EXCERPTED PASSAGE —
.....

The final thing we’ll need installed on our host computer is Anaconda, i.e., our good ol’ scientific python distribution. If you have graphical access to the host computer (through screen sharing or just physically plugging into a keyboard and monitor) you can download it from their website. If you only have command line access, however, you’ll have to download it through the command line. To do this, first get the url of the command line installer from their website. This is most easiliy done by right clicking the “command line installer” button on said website and selecting “copy link” to copy it into your clipboard. For example, at the time of writing the url Python 3 command line installer for Python 3 is “https://repo.continuum.io/archive/Anaconda3-4.2.0-MacOSX-x86_64.sh”. Then run the following in your terminal (assuming you’re still sshed into the host computer):

cd /path/to/where/anaconda/should/be/installed
curl -O "https://repo.continuum.io/archive/Anaconda3-4.2.0-MacOSX-x86_64.sh"

except replacing the web address with the one you’ve copied from the Anaconda website. This will probably take a few minutes, but when it’s completed you’ll be returned to the command prompt. As usual, you can use ls to check to make sure it got downloaded. Then follow the rest of the instructions on the Anaconda website for installing from the command line.

Setting up a Jupyter notebook server

Okay, now that we’ve got everything installed on the host computer we can actually set up the Jupyter server. The term “server”, by the way, can refer either to the physical computer that accepts remote communication over a network, or to a specific program that accepts said remote communication. In our scenario the host computer is the server in the hardware sense, and the Jupyter server will be a server in the software sense. This confused me a while back so I thought I’d throw it in here. Setting up a Jupyter server that runs on the host computer and allows you to interact with Jupyter from within the web browser on your coffee shop laptop requires four things: (1) creating a web certificate, (2) choosing a password (3) setting up the configuration file with the web certificate and password, and (4) starting the server. These four things are going to happen while we’re sshed in to the host computer.

.....

SOURCE DATA —
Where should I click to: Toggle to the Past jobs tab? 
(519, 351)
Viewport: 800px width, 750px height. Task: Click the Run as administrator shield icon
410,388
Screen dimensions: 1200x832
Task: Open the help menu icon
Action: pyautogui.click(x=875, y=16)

.....

ACTIONS TO TAKE —
A - Copy from the Jupyter server text, word for word, starting with "cd /path/to/where/anaconda/should/be/installed" and going on through "from the command line.".
B - Reproduce all of the records with "Past jobs" replaced by "Archived jobs" and nothing else altered.

TASK-BY-TASK RESULTS —
A -
cd /path/to/where/anaconda/should/be/installed
curl -O "https://repo.continuum.io/archive/Anaconda3-4.2.0-MacOSX-x86_64.sh"

except replacing the web address with the one you’ve copied from the Anaconda website. This will probably take a few minutes, but when it’s completed you’ll be returned to the command prompt. As usual, you can use ls to check to make sure it got downloaded. Then follow the rest of the instructions on the Anaconda website for installing from the command line.

B -
Where should I click to: Toggle to the Archived jobs tab? 
(519, 351)
Viewport: 800px width, 750px height. Task: Click the Run as administrator shield icon
410,388
Screen dimensions: 1200x832
Task: Open the help menu icon
Action: pyautogui.click(x=875, y=16)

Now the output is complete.